The drilling permit issue has highlighted Gov. Jerry Brown's open hostility to the California Environmental Quality Act. "I have never seen a CEQA exemption I didn't like," the governor said last summer. That came after Brown fired two officials of the Department of Conservation who had been slow to grant waivers. Their replacements have since handed out more than two dozen drilling permits with scarcely any environmental review, the Los Angeles Times reported in an article reprinted in The Bee on Monday.
According to the Times, oil and gas firms gave more than $1.1 million to the governor's tax initiative campaign following personnel changes at the agency.
Farmers and oil companies have worked happily side by side in Kern County for decades. But in recent months farmers have raised legitimate concerns about a controversial drilling technique, hydraulic fracturing, or fracking. The process requires pumping huge quantities of water, sand and chemicals under very high pressure down well bores. The drilling operation creates or expands fissures in underground geologic formations, allowing release of oil and gas, which has led to a new energy boom across the nation.
Thousands of people have been put back to work as a result. But critics complain fracking may be depleting and contaminating underground water supplies and that it may even trigger earthquakes.
One farmer whose concerns were detailed by the Times has sued. He wants the state to perform a full environmental review before permitting an energy company to drill an exploratory well on his property.
A handful of environmentalist organizations have filed a separate lawsuit. They say state regulators have violated CEQA by granting drilling permits without first evaluating the potential environmental impacts of fracking.
Pushback from critics may be having an impact. The Conservation Department has held a series of workshops on the issue and is expected to have its first-ever set of draft fracking regulations ready for review by next year.
Environmentalists are split on how tightly the department should regulate fracking. Some think the technique is inherently dangerous and should be banned outright. Others want a moratorium on new wells until adequate regulations are in place.
Given that natural gas is a better alternative than coal in generating electricity, there's a reasonable argument to be made that either a ban or moratorium on fracking wouldn't be in the best interest of the state's overall energy interests.
Nonetheless, state regulators can no longer ignore the potential dangers. New regulations must be robust.

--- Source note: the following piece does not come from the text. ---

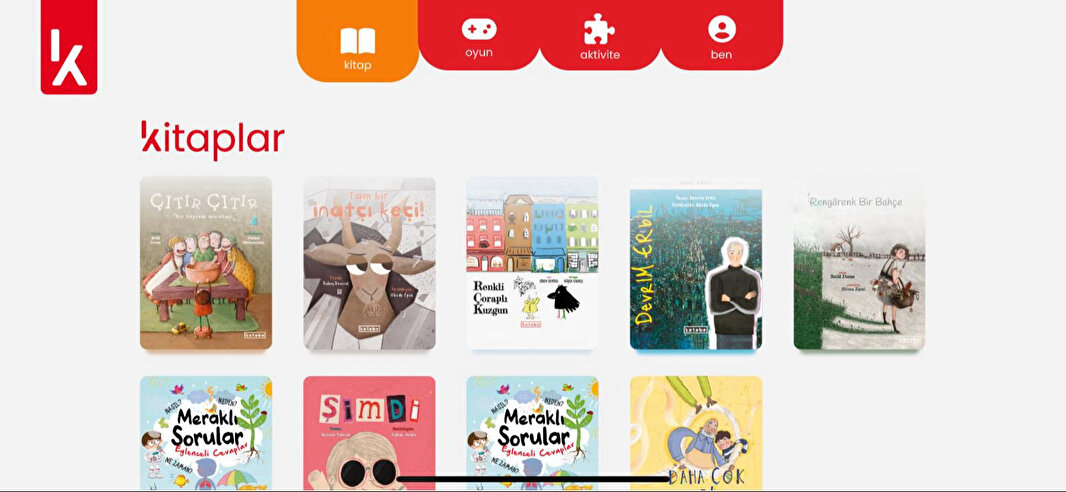Tap the red K logo
The image size is (1066, 492).
[69, 48]
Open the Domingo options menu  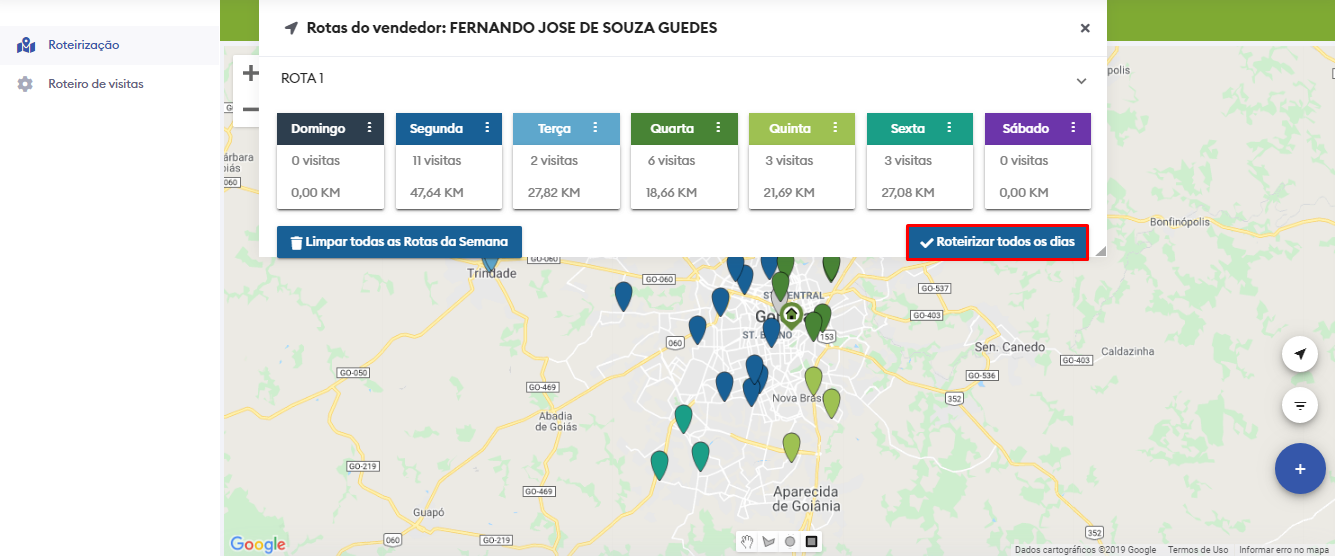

At minimum, energy companies should be required to give regulators and the public notice about when and where fracking will take place and how close it will be to any active earthquake fault; how much water will be used and where it will come from; what chemicals will be used and where; and how wastewater, used chemicals and other drilling debris will be disposed of.
Regulators must demonstrate they are working to safeguard the public, not to make life easier for energy companies with political clout.